> Brief
Convert the rows, starting at the first line and ending at the line containing "click(x=229, y=192)", into a JSON list of strings with one string per line and blank lines left out.

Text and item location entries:
.....
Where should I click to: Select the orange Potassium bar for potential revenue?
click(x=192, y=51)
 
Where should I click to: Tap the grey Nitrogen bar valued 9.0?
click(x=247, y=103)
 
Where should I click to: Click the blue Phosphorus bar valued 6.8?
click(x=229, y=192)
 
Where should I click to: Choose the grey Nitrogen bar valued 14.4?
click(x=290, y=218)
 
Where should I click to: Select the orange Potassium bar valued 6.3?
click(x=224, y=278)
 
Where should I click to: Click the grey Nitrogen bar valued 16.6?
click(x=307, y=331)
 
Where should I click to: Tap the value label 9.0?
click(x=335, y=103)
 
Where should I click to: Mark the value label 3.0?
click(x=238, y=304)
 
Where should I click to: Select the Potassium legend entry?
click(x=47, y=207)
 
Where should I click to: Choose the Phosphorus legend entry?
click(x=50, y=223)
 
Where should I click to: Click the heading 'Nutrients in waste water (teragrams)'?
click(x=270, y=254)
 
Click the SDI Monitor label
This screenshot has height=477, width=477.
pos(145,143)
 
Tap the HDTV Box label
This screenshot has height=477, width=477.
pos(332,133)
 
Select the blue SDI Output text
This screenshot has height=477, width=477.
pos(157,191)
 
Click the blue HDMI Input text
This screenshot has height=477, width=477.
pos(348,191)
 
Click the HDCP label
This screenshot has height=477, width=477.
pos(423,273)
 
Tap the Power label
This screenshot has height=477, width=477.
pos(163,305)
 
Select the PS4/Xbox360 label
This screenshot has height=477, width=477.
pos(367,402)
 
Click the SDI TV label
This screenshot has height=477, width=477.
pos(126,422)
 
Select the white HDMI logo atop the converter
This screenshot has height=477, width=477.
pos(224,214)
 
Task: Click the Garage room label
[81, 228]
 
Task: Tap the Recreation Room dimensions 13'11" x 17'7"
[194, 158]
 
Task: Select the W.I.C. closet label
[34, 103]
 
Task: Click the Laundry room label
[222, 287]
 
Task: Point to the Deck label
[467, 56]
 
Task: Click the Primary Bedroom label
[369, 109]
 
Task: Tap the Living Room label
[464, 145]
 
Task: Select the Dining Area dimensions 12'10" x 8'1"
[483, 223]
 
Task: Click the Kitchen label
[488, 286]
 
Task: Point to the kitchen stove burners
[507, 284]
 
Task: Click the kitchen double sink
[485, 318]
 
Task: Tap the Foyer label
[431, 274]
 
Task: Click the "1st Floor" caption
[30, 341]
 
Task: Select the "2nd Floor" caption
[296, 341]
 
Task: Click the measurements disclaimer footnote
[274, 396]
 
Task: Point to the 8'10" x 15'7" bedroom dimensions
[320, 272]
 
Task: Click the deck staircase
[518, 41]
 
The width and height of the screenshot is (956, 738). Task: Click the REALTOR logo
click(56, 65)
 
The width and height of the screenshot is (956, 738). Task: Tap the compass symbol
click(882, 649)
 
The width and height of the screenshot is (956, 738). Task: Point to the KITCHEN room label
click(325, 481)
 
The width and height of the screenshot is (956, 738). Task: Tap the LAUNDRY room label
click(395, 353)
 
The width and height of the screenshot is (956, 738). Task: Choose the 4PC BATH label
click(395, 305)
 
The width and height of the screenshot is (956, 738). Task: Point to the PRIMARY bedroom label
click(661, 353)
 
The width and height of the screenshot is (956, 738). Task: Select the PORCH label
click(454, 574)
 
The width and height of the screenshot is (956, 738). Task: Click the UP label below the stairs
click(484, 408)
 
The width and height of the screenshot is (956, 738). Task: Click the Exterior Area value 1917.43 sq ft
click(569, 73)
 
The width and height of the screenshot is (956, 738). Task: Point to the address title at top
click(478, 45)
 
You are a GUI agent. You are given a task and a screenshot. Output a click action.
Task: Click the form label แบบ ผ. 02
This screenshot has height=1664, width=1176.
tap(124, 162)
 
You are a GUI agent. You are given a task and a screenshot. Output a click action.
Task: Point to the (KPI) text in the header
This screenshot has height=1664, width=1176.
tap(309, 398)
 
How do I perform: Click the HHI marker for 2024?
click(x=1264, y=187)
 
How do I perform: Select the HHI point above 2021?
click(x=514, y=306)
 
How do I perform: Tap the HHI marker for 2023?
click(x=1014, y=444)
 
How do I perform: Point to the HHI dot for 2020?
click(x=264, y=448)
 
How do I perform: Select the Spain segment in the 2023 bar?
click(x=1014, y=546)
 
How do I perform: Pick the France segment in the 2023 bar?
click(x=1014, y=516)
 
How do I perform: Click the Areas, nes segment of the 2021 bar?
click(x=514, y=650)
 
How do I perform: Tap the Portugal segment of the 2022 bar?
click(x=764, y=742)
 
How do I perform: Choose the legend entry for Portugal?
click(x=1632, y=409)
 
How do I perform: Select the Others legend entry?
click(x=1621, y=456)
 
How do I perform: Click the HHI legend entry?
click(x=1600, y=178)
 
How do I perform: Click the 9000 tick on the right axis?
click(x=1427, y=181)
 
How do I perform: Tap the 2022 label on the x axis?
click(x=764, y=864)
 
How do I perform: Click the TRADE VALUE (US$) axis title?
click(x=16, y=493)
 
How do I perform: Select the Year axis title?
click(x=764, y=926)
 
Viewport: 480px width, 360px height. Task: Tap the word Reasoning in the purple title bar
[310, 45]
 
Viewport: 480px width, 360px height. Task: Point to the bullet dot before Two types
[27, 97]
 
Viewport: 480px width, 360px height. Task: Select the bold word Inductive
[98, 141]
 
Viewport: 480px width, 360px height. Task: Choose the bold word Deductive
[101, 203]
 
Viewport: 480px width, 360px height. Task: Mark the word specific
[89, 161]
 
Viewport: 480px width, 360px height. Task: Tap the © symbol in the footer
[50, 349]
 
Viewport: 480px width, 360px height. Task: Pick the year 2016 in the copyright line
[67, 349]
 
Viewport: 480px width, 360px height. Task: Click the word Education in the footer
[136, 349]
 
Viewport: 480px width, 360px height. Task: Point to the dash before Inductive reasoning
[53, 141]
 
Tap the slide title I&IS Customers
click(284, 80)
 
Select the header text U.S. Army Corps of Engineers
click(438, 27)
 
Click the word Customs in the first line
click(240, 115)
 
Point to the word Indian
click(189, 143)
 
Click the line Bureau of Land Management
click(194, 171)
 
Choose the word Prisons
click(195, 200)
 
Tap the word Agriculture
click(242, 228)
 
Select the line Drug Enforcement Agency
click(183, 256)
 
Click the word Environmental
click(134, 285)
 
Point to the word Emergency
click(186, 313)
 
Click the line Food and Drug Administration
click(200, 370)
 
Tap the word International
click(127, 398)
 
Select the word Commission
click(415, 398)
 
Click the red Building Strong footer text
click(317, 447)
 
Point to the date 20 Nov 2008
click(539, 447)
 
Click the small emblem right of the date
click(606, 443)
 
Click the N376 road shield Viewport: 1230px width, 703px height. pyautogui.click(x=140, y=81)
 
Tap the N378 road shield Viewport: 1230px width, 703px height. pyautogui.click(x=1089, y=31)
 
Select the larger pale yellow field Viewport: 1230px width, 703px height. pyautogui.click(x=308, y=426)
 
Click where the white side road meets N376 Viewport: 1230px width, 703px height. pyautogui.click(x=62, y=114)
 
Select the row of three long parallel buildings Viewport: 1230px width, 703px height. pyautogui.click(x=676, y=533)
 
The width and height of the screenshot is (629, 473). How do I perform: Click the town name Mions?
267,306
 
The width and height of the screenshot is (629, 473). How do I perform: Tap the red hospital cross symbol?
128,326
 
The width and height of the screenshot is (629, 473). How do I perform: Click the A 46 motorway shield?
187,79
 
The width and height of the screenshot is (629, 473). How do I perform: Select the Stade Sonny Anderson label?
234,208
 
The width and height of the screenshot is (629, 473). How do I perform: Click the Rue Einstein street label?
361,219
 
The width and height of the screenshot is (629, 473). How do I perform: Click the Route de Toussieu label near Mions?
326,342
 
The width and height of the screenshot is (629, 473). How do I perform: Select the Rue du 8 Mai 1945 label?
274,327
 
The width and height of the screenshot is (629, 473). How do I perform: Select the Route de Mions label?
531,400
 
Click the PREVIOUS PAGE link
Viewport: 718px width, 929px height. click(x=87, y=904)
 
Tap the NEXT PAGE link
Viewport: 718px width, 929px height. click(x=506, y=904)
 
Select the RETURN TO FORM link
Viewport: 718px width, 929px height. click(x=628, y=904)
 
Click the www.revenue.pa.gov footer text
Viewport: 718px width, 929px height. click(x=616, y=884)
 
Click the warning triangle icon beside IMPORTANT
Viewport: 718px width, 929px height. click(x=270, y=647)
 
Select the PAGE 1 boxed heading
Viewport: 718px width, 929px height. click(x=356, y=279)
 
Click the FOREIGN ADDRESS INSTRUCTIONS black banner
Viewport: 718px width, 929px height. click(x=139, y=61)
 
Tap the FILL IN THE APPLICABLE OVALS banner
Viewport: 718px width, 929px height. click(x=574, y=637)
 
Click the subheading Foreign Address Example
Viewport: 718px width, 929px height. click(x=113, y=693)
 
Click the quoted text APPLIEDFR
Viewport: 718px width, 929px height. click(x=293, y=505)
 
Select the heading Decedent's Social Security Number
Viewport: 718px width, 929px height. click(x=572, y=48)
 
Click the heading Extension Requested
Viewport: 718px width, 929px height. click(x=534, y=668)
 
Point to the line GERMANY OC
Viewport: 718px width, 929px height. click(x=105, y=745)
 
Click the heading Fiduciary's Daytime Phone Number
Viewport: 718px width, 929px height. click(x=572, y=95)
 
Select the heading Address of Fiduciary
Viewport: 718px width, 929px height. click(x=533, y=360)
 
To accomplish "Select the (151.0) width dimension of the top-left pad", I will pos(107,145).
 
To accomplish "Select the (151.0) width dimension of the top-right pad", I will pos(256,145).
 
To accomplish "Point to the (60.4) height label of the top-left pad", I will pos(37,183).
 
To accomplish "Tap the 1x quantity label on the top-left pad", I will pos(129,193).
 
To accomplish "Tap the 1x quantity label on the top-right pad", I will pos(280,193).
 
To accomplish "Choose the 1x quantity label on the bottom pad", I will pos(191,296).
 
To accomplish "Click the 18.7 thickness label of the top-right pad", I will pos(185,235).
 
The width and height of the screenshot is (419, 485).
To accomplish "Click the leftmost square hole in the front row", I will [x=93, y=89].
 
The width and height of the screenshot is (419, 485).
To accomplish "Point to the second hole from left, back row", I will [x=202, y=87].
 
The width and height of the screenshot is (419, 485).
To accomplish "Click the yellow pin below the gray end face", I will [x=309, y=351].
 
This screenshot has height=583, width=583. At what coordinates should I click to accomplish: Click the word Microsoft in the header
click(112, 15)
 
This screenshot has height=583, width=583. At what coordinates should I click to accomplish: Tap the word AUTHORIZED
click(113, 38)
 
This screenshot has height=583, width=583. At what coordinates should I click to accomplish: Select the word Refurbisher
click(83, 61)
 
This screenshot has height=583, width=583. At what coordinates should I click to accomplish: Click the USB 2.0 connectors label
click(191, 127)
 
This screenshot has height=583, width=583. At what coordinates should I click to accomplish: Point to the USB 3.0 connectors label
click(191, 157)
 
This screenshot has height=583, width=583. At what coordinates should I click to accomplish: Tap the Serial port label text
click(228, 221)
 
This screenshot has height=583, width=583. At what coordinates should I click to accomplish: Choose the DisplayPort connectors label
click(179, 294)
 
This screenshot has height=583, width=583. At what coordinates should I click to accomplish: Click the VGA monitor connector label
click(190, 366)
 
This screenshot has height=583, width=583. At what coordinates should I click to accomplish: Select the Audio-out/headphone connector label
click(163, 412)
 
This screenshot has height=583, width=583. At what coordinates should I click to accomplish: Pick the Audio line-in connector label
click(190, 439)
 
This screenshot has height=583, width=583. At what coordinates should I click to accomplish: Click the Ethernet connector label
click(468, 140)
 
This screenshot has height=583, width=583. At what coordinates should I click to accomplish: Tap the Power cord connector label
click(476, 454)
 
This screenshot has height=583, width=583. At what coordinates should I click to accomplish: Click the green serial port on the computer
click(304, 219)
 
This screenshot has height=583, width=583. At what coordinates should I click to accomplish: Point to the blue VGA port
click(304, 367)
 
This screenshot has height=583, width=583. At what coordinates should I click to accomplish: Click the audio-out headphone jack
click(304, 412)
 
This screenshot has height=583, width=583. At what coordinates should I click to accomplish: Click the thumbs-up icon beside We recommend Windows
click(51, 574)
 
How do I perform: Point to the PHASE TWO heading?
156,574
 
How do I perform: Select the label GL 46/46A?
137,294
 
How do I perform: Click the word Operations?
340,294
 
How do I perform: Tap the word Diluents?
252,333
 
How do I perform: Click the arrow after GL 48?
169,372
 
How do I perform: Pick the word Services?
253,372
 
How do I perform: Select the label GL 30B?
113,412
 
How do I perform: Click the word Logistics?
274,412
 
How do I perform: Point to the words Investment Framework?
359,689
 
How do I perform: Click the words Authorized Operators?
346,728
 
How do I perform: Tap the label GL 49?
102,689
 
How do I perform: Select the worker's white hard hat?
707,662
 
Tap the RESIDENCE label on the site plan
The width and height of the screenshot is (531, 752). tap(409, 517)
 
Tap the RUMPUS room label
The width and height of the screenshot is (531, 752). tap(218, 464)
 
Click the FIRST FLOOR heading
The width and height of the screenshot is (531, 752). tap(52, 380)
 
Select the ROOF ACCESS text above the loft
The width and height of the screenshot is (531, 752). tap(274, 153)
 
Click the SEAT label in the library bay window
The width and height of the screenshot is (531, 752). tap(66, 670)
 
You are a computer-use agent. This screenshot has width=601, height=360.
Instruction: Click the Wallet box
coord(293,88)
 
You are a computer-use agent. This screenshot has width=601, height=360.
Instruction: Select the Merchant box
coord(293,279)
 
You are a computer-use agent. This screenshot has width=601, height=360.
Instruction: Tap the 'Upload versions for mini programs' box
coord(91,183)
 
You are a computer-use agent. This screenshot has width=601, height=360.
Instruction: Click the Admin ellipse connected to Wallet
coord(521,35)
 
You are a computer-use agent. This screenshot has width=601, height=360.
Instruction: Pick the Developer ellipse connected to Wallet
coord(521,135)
.....
> Expected output
[
  "Where should I click to: Select the orange Potassium bar for potential revenue?",
  "click(x=192, y=51)",
  "Where should I click to: Tap the grey Nitrogen bar valued 9.0?",
  "click(x=247, y=103)",
  "Where should I click to: Click the blue Phosphorus bar valued 6.8?",
  "click(x=229, y=192)"
]